Every line from the one holding "Where should I" through the one holding "This screenshot has" in the data below must be returned exactly, both ends included, with pictures left out and nothing else added.

Entries shown ::
* * * * * * * * *

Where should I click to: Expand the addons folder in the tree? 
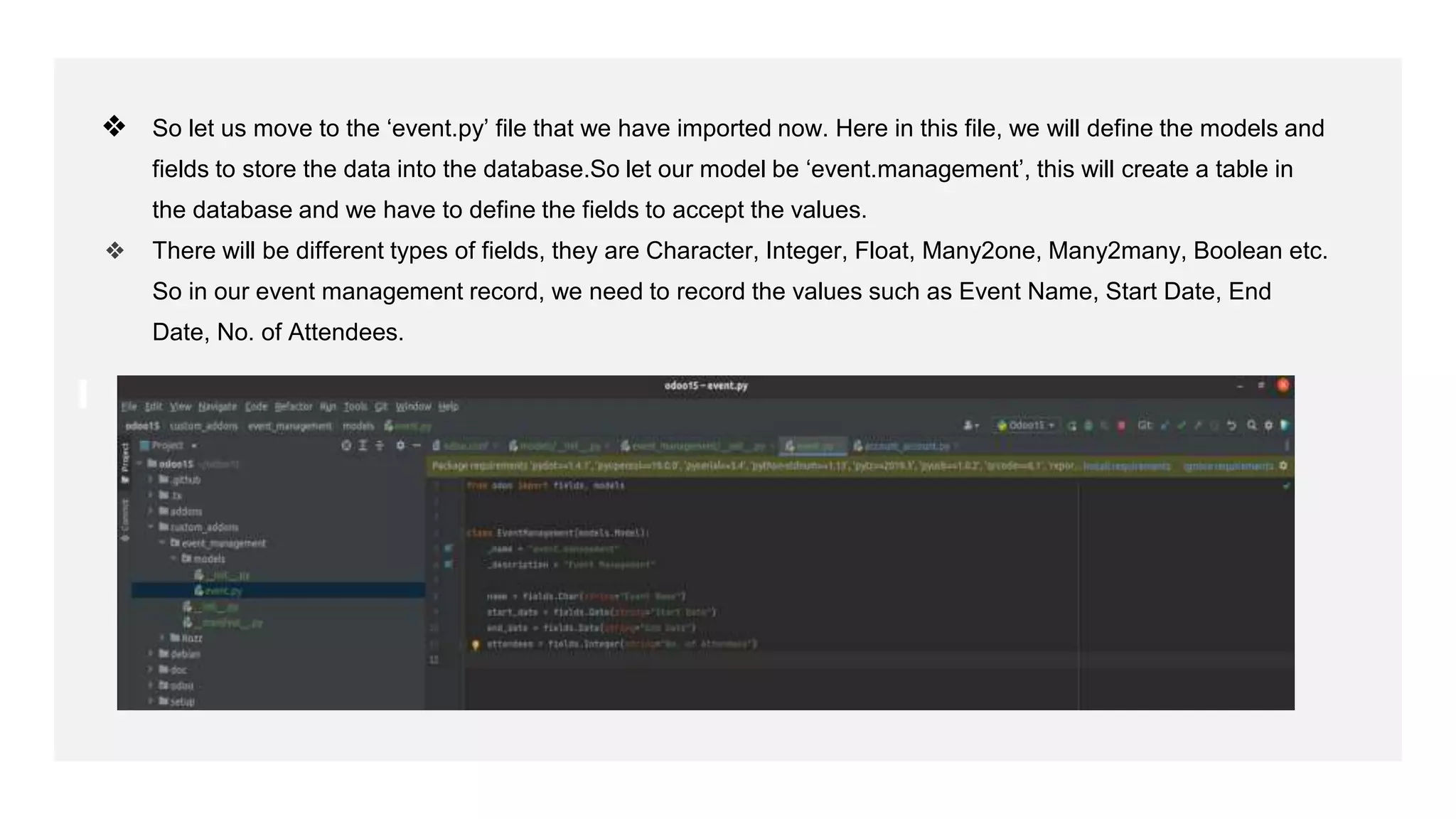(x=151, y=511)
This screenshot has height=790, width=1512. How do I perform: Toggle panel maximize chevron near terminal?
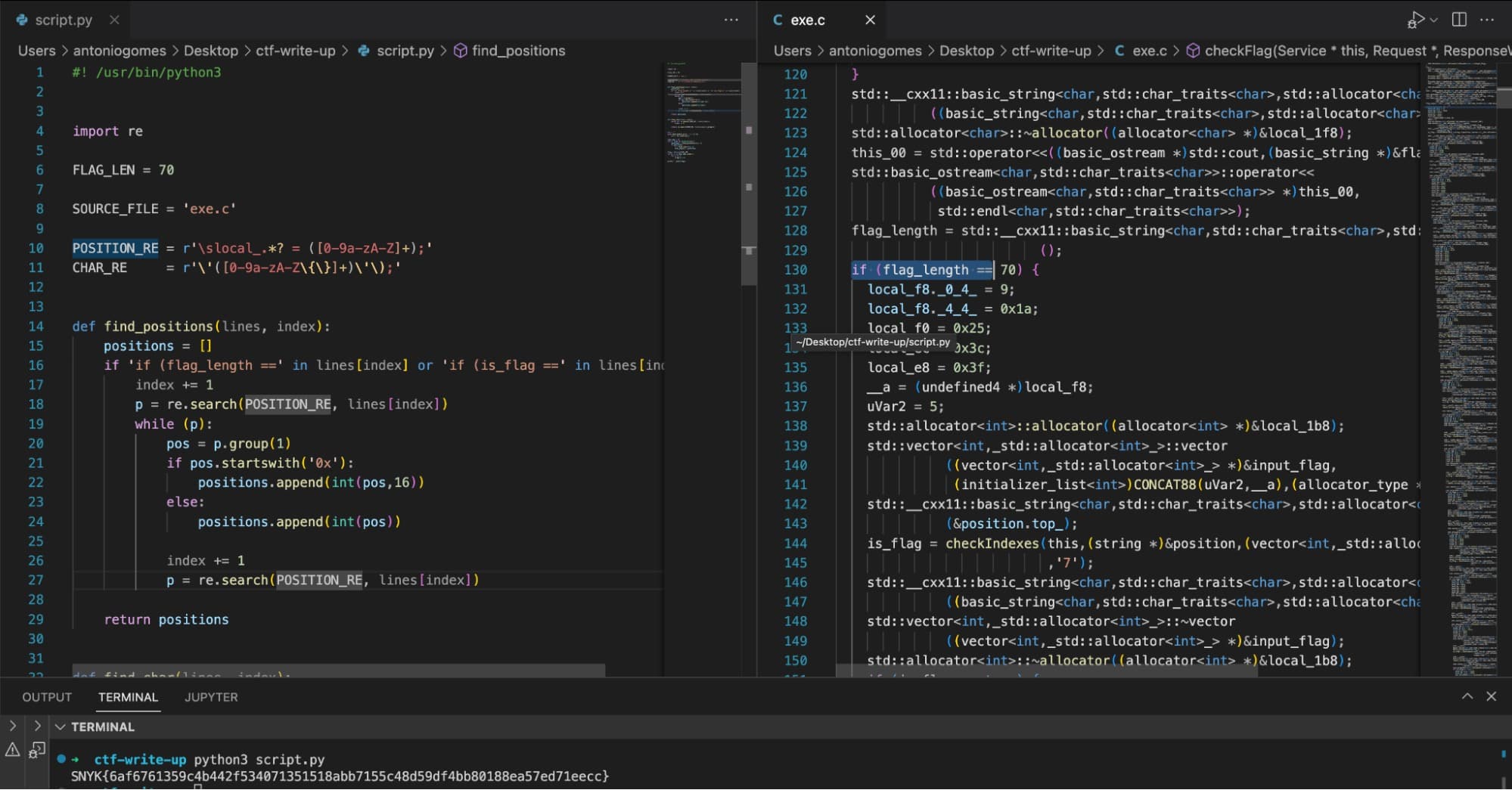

* * * * * * * * *

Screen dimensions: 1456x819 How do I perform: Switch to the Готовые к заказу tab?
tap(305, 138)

* * * * * * * * *

Response for this exercise ::
Where should I click to: Expand the addons folder in the tree? 
(x=151, y=511)
This screenshot has height=790, width=1512. How do I perform: Toggle panel maximize chevron near terminal?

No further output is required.